▶ _TASKS TO PERFORM_
a – In the RisingWave interview transcript below, why does YingJun Wu say that RisingWave is essentially the easiest solution for people who are new to stream processing?
b – List every system that Eldad names in the RisingWave interview transcript below when he asks where a typical user comes from.

▶ _TEXT EXTRACT_

Benjamin - 00:11:29:

Which isn't very elastic if it takes hours.

‍

YingJun Wu - 00:11:33:

Yeah. So they actually have dynamic scaling to be honest. Well, I mean, I don't really want to hide anything, but they do have dynamic scaling. But the issue here is that people do not really use that swing adoption. Because for the people who think that it's not good for that, which is true. But in our case, well, people do dynamic scaling all the time. Yeah.

‍

Benjamin - 00:11:54:

Gotcha. So RisingWave itself is open source, right? Kind of an Apache license. At the same time, you also have a commercial offering. Take us through that because it's such a common model nowadays, right? Like you have kind of ClickHouse doing something similar. A lot of other players in the space doing something similar. What is free? What is paid? When would I become a cloud customer, basically?

‍

YingJun Wu - 00:12:15:

There are several things. I mean, we have the cloud offering, we have BLC bringing on cloud, and we also have on-prem. So on-prem, people say auto-powering business. Well, I mean, but we have to say that so like, if you want to enter banks, all these kind of highly regulated industries, you actually have to be on-prem. We actually enter banks. We also enter the aerospace. Nice. Yeah, I mean, this industry is what I mean.

‍

Benjamin - 00:12:41:

Is RisingWave running in space? One of our questions, we had Hannes Mühleisen on who said DuckDB is running in space. So is RisingWave running in space?

‍

YingJun Wu - 00:12:50:

I mean, it's definitely not in a satellite, but I actually don't know where they deployed.

‍

Eldad - 00:12:54:

It might, it might. For all we know, it might. Tell me something. Who would be the typical user? Where do they come from? They decide to build a new streaming system? Are they coming from a Snowflake? Are they coming from a Kafka, Redpanda? Do they come from Flink? Like, how would you categorize that person?

‍

YingJun Wu - 00:13:14:

So we definitely do not really compete with Kafka. We do not really compete with Redpanda. We have super good friends with Redpanda. They're awesome. We're definitely a good friend with WarpStream. But we do compete with Flink, directly compete with Flink. And so basically, there are two cases. The first one is that, okay, people probably are new to stream processing and they want to adopt a new system to process their streaming data. And then they do an evaluation with us. Well, they probably always start with the easiest solution. And we are essentially the easiest solution. Why? Because we are Postgres compatible. That's it. We are Postgres compatible. Challenge me. I mean, you can go with Flink, but I mean, you learn the SQL. But in all case, Postgres.

▶ _RAW DATA_
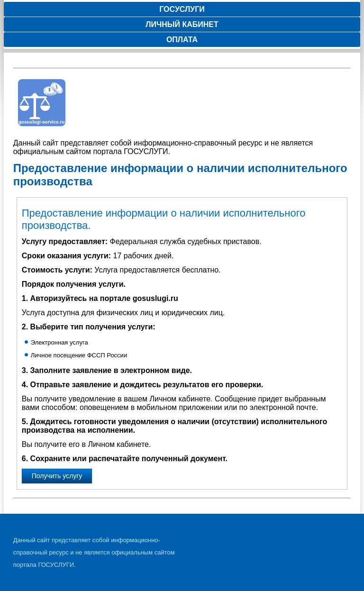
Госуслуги (182, 9)
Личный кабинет (182, 24)
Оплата (182, 39)
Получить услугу (57, 476)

▶ _TASK-BY-TASK RESULTS_
a – He says RisingWave is the easiest solution because it is Postgres compatible.

b –
- Snowflake
- Kafka
- Redpanda
- Flink